Aniseh Makhlouf, daughter of a prominent Syrian family,married Hafez Assad when he was still an air force lieutenant. She kept a low profile but exerted such influence that she was still considered Syria’s first lady years after her husband’s death.

She reportedly pushed Bashar Assad to crack down harder on rebels before she fled earlier this year to the United Arab Emirates, joining her only daughter, Bushra, who had defected there months earlier.

THE WIFE

Asma Assad, British-born, King’s College-educated and refined in style, married Bashar shortly after he assumed power in 2000. Before she married, she worked for a time as an investment banker.

Mrs. Assad has a keen sense of P.R. and was the subject of a flattering profile in Vogue in 2011. She has been photographed in extravagant fur in Moscow and, in official Instagram shots, fashionably casual while working in a soup kitchen in Syria.

THE SIBLINGS

Bassel Assad, an officer in the Syrian army,was the eldest son of Hafez and considered a possible successor before he was killed in 1994, at age 33, in a car crash while speeding down a highway on the way to the Damascus airport.

Bassel Assad led the guards who provided security at the presidential palace, and was an engineer and parachutist. Just before he died, he represented Syria in front of President Bill Clinton, who was trying to get Syria and Israel to restart peace talks.

Maher Assad, youngest brother of Bashar, commands an elite division of the Syrian army. He is widely believed to be a hard-liner upon whom Bashar relied in the earliest days of the crackdown on the rebels, in 2011.

He is such a feared figure in the Syrian regime that an opposition leader suggested an American liaison earlier this week that Maher’s compound be on a target list in the event of a U.S. attack, Reuters reported.

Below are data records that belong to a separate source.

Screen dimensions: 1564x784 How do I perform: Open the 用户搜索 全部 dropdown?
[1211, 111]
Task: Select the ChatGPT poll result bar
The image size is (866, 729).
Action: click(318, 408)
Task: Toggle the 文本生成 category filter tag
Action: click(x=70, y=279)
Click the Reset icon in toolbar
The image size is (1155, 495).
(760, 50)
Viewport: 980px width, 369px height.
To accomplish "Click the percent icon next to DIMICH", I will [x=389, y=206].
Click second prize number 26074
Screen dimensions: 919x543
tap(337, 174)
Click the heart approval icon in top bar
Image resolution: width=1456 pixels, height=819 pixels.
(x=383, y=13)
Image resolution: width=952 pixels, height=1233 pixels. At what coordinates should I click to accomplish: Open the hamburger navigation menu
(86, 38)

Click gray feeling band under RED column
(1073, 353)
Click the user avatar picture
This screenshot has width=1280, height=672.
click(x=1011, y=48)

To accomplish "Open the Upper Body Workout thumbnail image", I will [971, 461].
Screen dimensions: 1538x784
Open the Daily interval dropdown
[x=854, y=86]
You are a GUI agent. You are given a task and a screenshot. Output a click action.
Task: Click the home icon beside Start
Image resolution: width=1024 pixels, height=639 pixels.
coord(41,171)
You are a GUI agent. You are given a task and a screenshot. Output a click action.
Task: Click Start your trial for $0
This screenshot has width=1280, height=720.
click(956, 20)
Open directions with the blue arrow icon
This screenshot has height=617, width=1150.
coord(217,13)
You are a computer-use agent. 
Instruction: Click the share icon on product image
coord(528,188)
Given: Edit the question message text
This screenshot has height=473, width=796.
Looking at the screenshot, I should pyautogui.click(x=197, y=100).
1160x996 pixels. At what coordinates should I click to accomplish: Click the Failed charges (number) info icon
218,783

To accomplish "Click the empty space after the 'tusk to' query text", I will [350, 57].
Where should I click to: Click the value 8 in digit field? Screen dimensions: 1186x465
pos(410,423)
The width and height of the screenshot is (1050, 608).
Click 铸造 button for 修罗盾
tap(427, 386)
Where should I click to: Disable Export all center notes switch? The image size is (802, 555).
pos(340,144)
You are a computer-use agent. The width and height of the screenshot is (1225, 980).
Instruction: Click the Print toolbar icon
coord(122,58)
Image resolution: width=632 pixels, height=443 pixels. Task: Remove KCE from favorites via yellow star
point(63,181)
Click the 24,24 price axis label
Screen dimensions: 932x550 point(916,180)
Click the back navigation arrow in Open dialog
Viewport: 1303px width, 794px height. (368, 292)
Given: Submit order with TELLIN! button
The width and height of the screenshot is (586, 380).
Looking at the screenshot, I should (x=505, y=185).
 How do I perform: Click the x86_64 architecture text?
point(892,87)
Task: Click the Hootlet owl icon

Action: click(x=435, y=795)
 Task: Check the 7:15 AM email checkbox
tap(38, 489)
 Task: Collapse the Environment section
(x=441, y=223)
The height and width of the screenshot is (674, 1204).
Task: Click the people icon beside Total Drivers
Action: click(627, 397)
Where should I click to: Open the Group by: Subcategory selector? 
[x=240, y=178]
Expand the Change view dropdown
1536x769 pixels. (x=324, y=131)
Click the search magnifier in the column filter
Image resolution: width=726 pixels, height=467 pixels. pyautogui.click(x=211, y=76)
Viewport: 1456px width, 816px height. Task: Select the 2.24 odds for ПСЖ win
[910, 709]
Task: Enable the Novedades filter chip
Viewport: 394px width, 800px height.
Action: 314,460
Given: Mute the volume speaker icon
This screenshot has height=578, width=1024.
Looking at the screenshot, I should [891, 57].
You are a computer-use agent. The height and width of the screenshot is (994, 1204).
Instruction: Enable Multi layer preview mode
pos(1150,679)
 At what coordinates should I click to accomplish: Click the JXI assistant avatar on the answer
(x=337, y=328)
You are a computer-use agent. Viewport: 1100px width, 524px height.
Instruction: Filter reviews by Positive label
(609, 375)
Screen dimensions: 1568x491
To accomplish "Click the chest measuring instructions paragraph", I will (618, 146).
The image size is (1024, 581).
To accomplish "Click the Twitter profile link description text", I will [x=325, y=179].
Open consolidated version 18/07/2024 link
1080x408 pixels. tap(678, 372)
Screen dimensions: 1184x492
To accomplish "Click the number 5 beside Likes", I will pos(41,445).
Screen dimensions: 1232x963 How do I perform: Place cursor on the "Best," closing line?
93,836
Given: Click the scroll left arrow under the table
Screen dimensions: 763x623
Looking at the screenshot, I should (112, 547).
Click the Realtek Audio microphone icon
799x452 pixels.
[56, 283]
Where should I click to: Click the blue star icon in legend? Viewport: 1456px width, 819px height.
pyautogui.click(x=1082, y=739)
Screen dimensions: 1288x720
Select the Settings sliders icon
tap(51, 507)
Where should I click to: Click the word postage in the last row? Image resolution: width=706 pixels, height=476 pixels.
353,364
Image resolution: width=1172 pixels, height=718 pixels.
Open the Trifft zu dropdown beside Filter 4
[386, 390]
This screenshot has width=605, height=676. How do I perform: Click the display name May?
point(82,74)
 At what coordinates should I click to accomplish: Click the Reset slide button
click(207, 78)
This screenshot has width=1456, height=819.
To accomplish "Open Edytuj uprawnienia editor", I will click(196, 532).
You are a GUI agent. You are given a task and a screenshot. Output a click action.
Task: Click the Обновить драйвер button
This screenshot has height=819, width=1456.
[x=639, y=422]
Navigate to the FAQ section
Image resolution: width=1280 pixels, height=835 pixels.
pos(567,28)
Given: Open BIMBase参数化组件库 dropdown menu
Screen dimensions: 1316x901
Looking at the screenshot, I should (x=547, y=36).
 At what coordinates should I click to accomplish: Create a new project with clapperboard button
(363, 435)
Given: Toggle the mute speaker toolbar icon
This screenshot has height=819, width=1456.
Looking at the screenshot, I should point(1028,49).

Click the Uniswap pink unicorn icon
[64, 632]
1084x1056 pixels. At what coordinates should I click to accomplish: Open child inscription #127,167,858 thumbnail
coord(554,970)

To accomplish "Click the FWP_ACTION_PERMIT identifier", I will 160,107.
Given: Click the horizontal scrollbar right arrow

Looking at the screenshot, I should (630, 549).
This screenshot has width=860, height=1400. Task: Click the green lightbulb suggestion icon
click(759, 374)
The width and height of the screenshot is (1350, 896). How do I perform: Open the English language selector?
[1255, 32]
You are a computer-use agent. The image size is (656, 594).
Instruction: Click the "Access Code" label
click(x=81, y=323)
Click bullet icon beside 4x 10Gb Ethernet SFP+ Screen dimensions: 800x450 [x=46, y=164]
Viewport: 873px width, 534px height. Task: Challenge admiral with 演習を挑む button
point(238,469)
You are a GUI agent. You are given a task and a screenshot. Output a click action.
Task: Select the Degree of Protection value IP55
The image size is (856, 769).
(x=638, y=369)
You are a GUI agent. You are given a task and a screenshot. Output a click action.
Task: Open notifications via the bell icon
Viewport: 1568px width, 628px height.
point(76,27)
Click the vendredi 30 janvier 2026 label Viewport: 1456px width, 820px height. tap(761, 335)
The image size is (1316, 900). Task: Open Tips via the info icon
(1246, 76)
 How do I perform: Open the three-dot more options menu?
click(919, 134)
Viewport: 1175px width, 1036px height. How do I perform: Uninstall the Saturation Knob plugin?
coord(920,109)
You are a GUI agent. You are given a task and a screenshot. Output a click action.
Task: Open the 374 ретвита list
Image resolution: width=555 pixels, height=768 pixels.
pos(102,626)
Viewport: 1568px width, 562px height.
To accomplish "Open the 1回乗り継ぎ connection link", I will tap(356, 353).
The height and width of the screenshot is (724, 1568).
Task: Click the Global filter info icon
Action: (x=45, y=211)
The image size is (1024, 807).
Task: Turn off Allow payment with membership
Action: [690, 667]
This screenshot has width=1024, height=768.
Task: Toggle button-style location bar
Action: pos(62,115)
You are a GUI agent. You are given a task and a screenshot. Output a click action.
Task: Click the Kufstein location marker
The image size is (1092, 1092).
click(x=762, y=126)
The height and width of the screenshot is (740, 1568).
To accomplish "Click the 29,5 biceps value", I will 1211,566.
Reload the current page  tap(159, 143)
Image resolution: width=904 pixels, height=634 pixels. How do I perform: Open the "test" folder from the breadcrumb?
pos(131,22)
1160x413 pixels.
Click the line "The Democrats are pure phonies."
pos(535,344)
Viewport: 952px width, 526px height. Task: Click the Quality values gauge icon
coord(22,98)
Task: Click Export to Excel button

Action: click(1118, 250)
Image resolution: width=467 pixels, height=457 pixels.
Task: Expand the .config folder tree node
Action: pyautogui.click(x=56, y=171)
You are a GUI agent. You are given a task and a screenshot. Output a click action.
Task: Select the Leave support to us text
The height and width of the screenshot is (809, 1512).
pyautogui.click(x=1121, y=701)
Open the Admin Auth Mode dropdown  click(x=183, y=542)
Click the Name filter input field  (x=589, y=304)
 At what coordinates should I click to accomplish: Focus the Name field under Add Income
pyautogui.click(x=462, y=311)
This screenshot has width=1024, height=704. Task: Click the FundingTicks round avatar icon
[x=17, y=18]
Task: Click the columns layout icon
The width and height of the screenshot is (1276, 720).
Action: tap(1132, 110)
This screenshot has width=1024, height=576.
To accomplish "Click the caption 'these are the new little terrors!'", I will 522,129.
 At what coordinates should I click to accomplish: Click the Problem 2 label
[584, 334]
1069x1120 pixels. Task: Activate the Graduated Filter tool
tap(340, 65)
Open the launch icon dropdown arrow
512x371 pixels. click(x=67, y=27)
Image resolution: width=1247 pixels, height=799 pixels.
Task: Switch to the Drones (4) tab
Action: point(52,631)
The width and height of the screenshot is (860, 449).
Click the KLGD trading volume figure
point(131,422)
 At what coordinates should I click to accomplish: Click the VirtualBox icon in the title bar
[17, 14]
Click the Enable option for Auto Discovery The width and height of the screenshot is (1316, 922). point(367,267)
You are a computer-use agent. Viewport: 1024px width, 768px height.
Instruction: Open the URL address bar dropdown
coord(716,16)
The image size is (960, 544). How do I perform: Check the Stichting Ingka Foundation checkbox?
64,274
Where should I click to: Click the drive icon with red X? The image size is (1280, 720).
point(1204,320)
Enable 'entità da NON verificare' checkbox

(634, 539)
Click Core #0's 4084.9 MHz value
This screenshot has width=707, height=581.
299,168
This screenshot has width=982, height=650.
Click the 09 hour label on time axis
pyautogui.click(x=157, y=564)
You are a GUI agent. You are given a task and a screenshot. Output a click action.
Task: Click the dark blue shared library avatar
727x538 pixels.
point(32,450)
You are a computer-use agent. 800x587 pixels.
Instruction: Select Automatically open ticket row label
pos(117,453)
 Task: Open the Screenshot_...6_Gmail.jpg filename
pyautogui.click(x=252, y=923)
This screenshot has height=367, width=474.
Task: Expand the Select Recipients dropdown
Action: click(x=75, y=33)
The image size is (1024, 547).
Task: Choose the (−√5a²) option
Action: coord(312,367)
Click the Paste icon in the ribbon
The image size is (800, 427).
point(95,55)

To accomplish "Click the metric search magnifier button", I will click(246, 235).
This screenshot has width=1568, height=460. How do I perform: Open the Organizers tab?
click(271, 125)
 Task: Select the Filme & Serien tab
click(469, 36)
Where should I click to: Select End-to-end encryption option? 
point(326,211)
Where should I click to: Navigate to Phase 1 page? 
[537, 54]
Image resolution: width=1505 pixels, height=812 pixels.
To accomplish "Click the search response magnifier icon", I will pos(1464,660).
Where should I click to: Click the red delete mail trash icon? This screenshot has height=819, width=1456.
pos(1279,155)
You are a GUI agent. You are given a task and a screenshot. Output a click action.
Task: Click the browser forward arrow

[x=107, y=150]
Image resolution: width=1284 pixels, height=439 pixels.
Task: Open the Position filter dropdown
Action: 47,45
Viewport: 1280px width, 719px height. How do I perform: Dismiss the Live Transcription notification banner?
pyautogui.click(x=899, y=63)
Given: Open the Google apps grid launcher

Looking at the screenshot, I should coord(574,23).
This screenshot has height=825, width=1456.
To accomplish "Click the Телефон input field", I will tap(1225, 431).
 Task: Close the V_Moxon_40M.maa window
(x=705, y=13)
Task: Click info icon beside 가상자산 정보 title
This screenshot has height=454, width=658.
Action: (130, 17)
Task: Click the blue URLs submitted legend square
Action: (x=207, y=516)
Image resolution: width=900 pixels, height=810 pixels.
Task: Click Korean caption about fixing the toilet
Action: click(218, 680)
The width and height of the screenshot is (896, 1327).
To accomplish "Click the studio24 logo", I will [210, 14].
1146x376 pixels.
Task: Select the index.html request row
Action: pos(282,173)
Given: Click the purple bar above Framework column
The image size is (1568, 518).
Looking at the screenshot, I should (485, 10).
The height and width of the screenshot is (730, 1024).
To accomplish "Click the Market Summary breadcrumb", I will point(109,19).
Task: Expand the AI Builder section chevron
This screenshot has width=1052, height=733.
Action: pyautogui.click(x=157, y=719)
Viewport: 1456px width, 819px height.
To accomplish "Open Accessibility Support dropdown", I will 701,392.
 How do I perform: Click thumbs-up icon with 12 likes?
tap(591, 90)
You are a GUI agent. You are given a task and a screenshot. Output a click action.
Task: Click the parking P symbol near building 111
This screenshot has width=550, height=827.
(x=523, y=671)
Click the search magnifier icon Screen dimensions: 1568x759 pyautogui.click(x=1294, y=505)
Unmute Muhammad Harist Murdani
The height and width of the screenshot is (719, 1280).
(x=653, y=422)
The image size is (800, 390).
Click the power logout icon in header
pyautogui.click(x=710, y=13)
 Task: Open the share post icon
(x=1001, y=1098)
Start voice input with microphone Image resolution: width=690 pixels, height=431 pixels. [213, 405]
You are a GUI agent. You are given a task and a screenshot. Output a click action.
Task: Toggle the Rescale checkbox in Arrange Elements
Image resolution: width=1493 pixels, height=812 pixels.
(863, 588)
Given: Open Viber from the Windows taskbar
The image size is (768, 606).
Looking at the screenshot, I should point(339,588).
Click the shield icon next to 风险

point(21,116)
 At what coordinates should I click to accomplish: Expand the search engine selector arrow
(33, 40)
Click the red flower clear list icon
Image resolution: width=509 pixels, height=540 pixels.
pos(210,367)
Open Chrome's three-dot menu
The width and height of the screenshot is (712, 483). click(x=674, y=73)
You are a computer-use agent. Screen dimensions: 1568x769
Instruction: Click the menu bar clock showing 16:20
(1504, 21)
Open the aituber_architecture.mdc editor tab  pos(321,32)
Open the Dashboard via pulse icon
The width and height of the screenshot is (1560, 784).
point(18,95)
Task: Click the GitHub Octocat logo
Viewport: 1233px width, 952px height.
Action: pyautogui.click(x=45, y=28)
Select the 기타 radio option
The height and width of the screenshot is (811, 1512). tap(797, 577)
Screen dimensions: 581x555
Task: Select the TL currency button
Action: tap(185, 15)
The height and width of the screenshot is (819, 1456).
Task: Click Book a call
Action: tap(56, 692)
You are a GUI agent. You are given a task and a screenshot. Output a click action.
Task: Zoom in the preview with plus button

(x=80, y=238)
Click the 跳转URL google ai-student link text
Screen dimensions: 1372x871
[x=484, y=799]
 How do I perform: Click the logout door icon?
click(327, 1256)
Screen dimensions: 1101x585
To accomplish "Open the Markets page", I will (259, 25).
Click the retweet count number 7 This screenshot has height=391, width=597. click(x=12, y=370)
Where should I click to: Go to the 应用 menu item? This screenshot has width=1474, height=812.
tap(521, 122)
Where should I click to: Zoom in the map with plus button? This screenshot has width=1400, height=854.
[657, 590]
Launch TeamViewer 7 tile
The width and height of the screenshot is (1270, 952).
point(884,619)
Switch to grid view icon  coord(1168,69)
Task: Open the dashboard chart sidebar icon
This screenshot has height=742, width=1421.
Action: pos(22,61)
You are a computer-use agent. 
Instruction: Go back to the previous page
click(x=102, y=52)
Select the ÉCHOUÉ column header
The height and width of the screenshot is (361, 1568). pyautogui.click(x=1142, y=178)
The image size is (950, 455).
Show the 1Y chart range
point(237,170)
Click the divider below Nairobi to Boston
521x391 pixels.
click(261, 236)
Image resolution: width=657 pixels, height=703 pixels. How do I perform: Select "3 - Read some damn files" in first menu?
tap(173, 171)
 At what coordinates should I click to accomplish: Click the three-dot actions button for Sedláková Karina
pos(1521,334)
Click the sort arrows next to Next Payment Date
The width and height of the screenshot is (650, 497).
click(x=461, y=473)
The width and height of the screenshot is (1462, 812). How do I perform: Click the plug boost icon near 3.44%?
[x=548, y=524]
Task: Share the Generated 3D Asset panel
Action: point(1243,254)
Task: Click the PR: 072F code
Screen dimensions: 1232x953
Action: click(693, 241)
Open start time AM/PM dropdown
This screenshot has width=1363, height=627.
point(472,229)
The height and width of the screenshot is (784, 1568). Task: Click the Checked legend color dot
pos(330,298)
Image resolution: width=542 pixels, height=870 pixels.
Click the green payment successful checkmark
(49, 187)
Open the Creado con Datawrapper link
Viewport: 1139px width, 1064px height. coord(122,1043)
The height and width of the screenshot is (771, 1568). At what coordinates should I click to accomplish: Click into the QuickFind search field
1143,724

Bushra Assad, the only sister of Bashar, is a pharmacist who had the ear of her father, particularly after brother Basil was killed. She reportedly fled to the United Arab Emirates last year, after her husband, a Syrian defense official, was killed by the rebels.

Bushra Assad reportedly has a frosty relationship with Asma, Bashar’s wife, because she disapproves of Asma’s decision to cultivate such a public profile.

Comparatively little is known about Majd Assad, a younger brother of Bashar. He died in a car accident in 2009 and is believed to have suffered from mental illness.

THE TYCOON

Rami Makhlouf, nephew of Aniseh, is one of the most powerful businessmen in Syria. He owned the phone company Syriatel but resigned two years ago after protesters seized on him as a symbol of the regime. The protesters burned Syriatel’s offices.